Tobacco Use & Prevention
Tobacco use is the single most preventable cause of disease, disability, and death in the United States, yet more deaths are caused each year by tobacco use than by all deaths HIV, illegal drug use, alcohol use, motor vehicle injuries, suicides, and murders combined.
The prevalence of current smoking among Ohio adults has decreased over the past 20 years. Groups for which the prevalence of current smoking was higher in 2016 include those ages 25 to 44, males, those with lower household income and education, lesbian, gay, bisexual and transgender adults, and those who have a disability or poor mental health.
In 2017, 19.5% of U.S. high school youth reported currently using any tobacco product, including e-cigarettes. Among U.S. high school youth, 8.8% reported currently smoking cigarettes.
Public Health Policy in Ohio
NEW Tobacco 21 Law:
In July 2019, Ohio raised the legal age to buy products containing nicotine from 18 to 21. Raising the smoking age is driven by research showing that people are less likely to become addicted to nicotine if they haven’t started smoking by the time they’ve turned 21.
Raising the legal age to purchase tobacco products also will help keep vaping out of middle schools and high schools, which research shows have seen a huge increase in student vaping in just the past year.

■ ■ ■ ■

**Exercise 1**
From the tobacco use and prevention text, list every cause of death that it says together account for fewer deaths each year than tobacco use.
**Exercise 2**
Carry on the text about tobacco use and prevention in Ohio, starting after its last sentence.

**Provided material**

■ ■ ■ ■

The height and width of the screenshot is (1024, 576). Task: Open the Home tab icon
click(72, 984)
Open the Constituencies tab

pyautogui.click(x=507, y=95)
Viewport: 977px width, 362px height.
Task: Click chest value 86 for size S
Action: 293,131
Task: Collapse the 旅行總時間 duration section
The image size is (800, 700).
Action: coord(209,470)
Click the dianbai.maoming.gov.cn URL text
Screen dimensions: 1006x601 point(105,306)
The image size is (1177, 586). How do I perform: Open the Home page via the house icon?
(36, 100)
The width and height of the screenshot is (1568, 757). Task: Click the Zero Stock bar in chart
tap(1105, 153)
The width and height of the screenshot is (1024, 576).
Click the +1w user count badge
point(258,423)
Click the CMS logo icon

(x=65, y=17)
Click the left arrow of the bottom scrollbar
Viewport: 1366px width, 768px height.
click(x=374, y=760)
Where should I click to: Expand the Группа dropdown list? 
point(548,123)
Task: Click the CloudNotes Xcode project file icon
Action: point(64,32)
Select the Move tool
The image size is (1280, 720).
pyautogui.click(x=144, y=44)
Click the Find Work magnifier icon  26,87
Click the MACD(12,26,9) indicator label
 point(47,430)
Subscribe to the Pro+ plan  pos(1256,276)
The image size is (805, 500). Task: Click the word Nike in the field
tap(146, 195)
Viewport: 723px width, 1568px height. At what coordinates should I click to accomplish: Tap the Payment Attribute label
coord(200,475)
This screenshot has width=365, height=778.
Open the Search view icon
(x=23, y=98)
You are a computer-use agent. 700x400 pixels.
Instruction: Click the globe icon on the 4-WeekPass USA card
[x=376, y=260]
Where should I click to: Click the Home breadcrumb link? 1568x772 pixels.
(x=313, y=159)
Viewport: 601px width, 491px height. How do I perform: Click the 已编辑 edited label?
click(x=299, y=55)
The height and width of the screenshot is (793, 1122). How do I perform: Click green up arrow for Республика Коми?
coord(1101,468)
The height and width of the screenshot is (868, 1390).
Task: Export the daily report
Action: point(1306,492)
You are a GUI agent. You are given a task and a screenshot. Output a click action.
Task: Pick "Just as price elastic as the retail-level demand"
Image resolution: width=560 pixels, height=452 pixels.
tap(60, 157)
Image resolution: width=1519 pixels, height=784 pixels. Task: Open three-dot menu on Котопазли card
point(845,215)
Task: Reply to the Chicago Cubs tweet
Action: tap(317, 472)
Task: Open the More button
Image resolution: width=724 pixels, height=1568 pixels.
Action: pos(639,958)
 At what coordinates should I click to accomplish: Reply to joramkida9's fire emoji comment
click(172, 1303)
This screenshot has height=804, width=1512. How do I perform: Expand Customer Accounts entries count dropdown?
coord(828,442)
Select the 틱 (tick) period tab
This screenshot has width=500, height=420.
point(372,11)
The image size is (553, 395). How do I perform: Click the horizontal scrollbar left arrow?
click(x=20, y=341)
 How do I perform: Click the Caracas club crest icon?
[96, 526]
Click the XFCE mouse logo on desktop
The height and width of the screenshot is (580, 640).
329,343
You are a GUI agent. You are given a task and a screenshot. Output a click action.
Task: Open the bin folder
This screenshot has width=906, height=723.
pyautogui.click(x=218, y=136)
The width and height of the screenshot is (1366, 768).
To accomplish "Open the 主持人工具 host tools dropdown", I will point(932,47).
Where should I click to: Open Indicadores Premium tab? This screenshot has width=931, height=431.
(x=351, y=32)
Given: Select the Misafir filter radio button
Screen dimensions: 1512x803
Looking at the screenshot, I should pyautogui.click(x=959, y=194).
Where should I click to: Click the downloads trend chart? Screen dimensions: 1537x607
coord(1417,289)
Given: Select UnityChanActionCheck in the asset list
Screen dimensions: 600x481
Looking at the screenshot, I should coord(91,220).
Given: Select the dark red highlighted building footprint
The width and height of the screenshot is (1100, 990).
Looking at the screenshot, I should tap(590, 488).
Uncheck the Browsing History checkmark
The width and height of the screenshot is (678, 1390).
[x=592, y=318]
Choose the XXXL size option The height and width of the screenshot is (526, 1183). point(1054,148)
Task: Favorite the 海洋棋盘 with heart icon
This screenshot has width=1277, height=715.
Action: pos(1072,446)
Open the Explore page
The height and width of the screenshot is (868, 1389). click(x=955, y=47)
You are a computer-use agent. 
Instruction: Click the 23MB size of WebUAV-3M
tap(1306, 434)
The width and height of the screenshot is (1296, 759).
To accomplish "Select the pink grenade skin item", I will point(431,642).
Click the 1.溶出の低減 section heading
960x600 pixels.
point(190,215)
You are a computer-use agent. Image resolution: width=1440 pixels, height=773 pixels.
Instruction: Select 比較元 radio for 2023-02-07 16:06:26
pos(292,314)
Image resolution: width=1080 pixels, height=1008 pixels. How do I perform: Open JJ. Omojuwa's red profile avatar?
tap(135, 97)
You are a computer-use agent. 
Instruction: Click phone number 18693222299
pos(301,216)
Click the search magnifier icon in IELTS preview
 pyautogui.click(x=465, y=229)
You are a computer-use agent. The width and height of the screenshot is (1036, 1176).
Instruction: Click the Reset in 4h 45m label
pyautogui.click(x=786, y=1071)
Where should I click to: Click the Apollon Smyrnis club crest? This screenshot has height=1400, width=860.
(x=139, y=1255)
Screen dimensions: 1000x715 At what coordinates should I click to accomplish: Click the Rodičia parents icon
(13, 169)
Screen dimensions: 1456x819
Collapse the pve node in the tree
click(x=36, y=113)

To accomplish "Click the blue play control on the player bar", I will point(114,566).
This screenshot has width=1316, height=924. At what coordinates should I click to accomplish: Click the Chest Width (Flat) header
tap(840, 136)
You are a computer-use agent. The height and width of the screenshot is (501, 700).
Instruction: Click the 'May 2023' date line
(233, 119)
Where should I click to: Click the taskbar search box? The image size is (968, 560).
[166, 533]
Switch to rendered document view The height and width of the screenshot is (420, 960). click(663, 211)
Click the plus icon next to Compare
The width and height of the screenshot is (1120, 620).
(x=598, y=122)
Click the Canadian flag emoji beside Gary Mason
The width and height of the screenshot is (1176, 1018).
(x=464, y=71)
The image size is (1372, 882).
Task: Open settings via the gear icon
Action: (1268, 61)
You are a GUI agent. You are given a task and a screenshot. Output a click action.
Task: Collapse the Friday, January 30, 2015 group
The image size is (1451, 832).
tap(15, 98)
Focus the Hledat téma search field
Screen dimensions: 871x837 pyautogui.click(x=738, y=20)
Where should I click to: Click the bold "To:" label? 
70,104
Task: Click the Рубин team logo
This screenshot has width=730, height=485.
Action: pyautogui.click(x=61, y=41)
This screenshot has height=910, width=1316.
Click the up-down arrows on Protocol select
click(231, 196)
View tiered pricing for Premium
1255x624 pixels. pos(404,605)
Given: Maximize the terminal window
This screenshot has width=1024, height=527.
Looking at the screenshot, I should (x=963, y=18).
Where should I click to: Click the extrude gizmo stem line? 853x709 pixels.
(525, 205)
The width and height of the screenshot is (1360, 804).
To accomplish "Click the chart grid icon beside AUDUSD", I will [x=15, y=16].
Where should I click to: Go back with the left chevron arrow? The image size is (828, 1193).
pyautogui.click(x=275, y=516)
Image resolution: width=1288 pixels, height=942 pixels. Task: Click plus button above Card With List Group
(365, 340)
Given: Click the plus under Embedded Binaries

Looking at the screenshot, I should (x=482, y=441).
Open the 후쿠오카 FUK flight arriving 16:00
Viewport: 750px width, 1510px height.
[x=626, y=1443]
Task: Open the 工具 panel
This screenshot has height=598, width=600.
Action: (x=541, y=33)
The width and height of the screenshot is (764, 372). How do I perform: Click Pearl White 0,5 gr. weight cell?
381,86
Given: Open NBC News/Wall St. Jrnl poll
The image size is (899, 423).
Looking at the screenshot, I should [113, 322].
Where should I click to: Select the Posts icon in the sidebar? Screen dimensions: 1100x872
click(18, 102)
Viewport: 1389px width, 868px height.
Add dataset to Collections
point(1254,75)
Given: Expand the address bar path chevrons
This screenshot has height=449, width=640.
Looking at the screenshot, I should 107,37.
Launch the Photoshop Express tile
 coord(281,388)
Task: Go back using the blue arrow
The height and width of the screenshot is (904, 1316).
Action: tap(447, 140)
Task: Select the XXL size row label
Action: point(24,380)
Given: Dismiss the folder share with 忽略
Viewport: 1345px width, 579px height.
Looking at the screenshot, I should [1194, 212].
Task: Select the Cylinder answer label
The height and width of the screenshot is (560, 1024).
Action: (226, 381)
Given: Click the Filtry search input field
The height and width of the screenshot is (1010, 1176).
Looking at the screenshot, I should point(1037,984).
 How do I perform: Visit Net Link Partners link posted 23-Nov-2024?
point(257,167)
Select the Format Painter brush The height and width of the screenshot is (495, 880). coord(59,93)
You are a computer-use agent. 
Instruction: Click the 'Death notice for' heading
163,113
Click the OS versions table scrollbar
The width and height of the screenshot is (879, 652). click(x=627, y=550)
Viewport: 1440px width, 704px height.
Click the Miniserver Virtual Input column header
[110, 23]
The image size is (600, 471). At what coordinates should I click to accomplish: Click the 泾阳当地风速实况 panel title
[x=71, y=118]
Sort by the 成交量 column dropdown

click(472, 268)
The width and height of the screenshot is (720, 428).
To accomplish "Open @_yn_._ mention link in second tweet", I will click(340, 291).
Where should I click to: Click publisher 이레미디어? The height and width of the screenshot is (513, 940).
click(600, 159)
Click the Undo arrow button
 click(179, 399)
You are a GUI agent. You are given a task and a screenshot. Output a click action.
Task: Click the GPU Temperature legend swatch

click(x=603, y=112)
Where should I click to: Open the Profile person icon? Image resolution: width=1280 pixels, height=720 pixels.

■ ■ ■ ■

**Final answer 1**
HIV
illegal drug use
alcohol use
motor vehicle injuries
suicides
murders

**Final answer 2**
A recent CDC study, found the number of high-school age youth who reported using e-cigarettes in the past month increased by 78% — from 11.7% of teens in 2017 to 20.8% in 2018. And unpublished data compiled by Ohio State University researchers shows that nearly 28% of incoming OSU freshmen in 2018 said they’d used e-cigarettes within the past month.
According to a 2015 report from the National Academy of Medicine, if the minimum age were increased to 21 years of age:
- Tobacco use would decrease by 12 percent by the time today’s teenagers were adults and smoking-related deaths will decrease by 10 percent.
- Smoking initiation will be reduced by 25 percent for 15-17 year-olds and 15 percent for 18-20 year-olds.
- Nationwide, it could prevent 223,000 deaths among people born between 2000 and 2019, including 50,000 fewer dying from lung cancer, the nation’s leading cancer killer.
There is no safe level of exposure to secondhand smoke. It causes stroke, lung cancer, and coronary heart disease in adults. Ohio has a comprehensive smoke-free law that prohibits smoking in all indoor areas of workplaces, restaurants, and bars, which has been in effect since 2006.
Since that law was adopted, Ohio has continued to inform efforts to protect residents from exposure to secondhand smoke.
- Smoking is prohibited in government workplaces, private workplaces, schools, childcare facilities, restaurants, bars, casinos/gaming establishments, retail stores and recreational/cultural facilities.
- The use of e-cigarettes is prohibited at the state capitol buildings and in body art establishment rooms used for body art or sterilization procedures.
Ohio is ranked 27th in the U.S. for its cigarette tax of $1.60 per pack (enacted September 2009), compared to the national average of $1.81. (The District of Columbia has the highest tax at $4.50 and Missouri has the lowest at 17 cents.)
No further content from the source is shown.